Toulotte Florine, Coevoet Mathilde, Liberelle Maxime, Bailly Fabrice, Zagiel Benjamin, Gelin Muriel, Allemand Frédéric, Fourquet Patrick, Melnyk Patricia, Guichou Jean-François, Cotelle Philippe
Univ Lille, INSERM, CHU Lille, UMR-S 1172, Lille Neuroscience and Cognition Research Center, F-59000, Lille, France.
Centre de Biologie Structurale (CBS), CNRS, INSERM, Univ Montpellier, F-34090, Montpellier, France.
Eur J Med Chem. 2025 Jan 15;282:117026. doi: 10.1016/j.ejmech.2024.117026. Epub 2024 Nov 12.
The Hippo pathway controls in organ size and tissue homeostasis through regulating cell growth, proliferation and apoptosis.
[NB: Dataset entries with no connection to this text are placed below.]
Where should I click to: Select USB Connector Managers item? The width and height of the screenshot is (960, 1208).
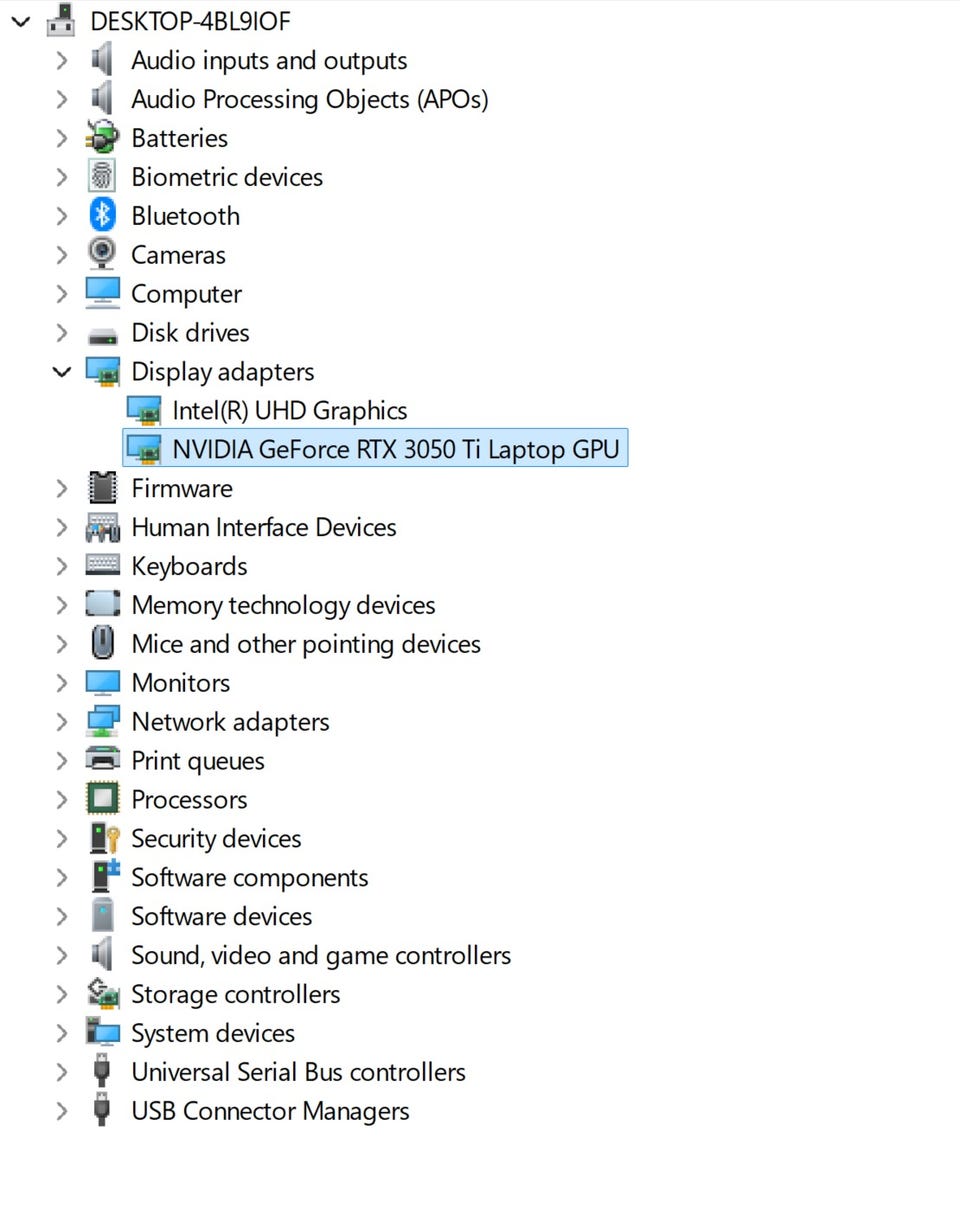[270, 1110]
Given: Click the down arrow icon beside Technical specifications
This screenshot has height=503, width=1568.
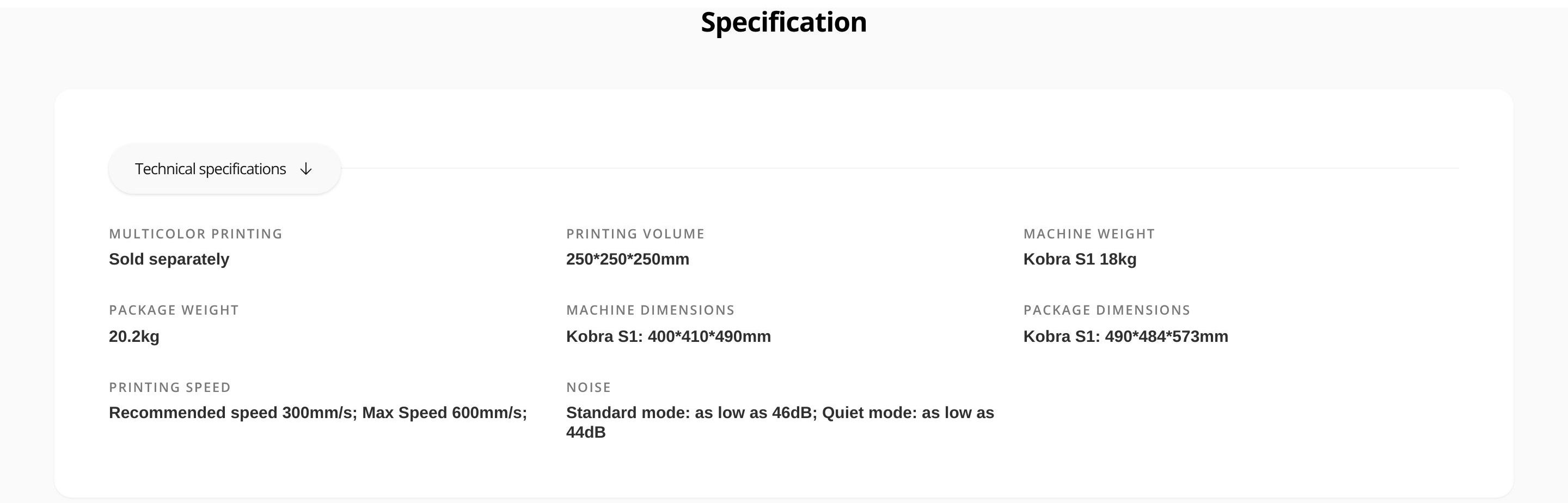Looking at the screenshot, I should coord(306,169).
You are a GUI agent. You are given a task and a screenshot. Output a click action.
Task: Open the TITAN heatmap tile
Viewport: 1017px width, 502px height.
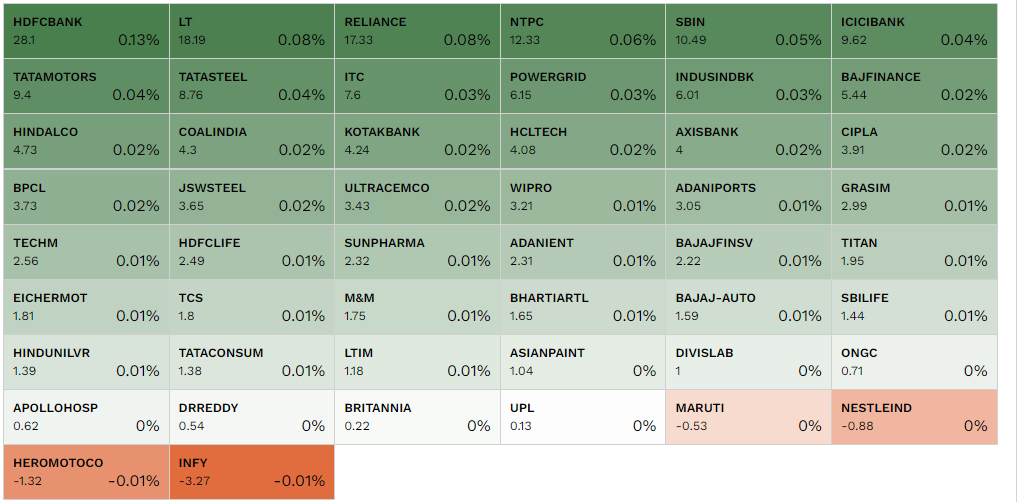point(914,252)
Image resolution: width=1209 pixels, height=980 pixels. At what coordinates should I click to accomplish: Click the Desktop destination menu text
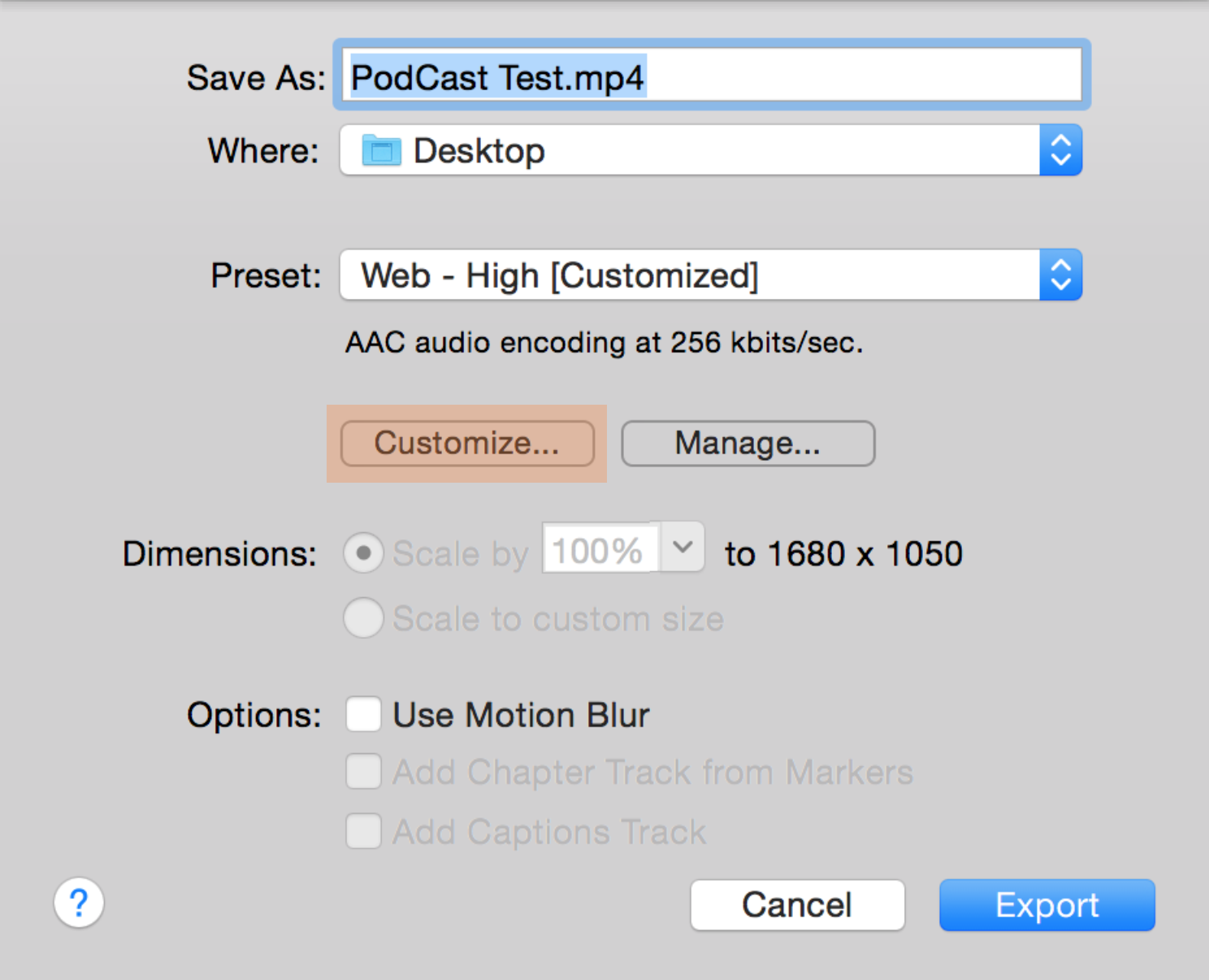tap(479, 151)
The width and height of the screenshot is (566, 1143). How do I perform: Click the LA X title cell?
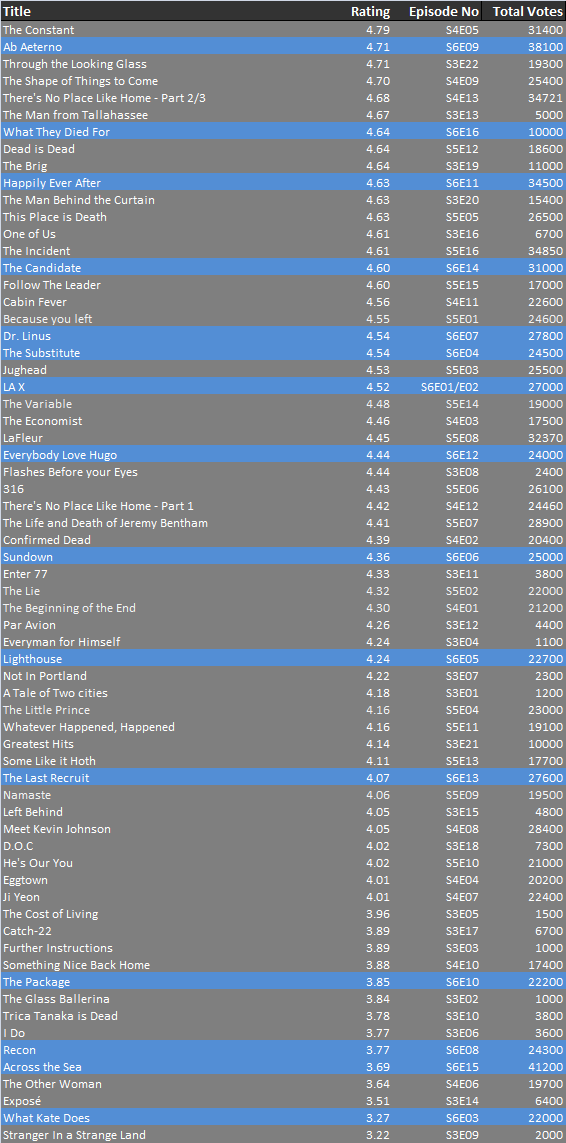[14, 387]
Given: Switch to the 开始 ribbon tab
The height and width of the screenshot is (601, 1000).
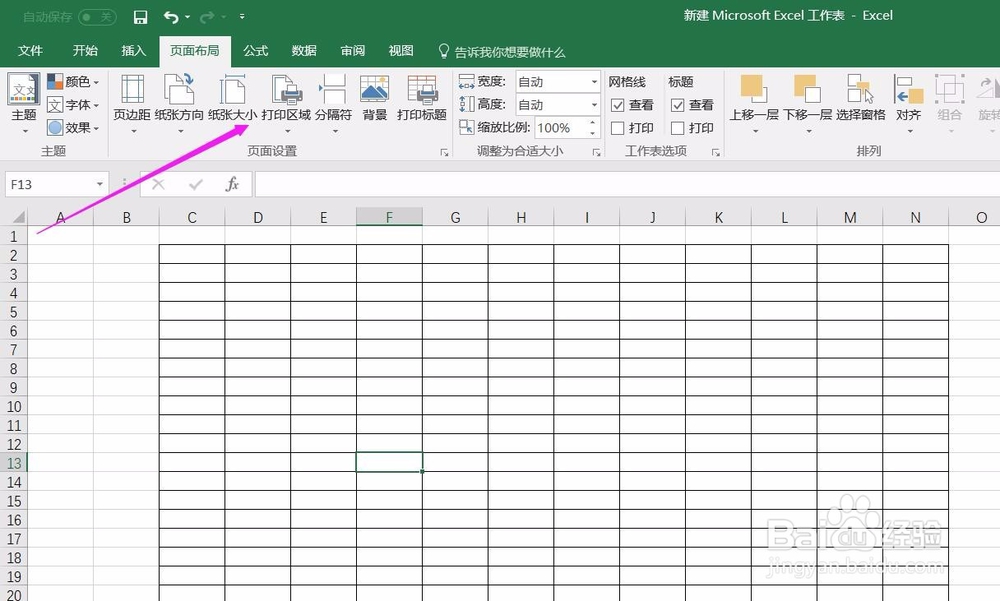Looking at the screenshot, I should coord(84,51).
Phosphorylation of the transcription co-activator YAP (Yes associated protein) and TAZ (Transcriptional coactivator with PDZ-binding motif) regulates their nuclear import and therefore their interaction with TEAD (Transcriptional Enhanced Associated Domain). YAP, TAZ and TEADs are dysregulated in several solid cancers making YAP/TAZ-TEAD interaction a new anti-cancer target. We identified by screening a small in-house library, 5-benzyloxindole which binds to hTEAD2 at its internal/palmitate pocket. Its optimization led to covalent inhibitors bearing different warhead. Soaking with hTEAD2 gave seven new crystal structures where the ligands occupied palmitate pocket. 5-Benzyloxyindoles armed with vinylsulfamide moiety inhibit YAP/TAZ-TEAD target genes expression and breast cancer cell proliferation at micromolar concentration.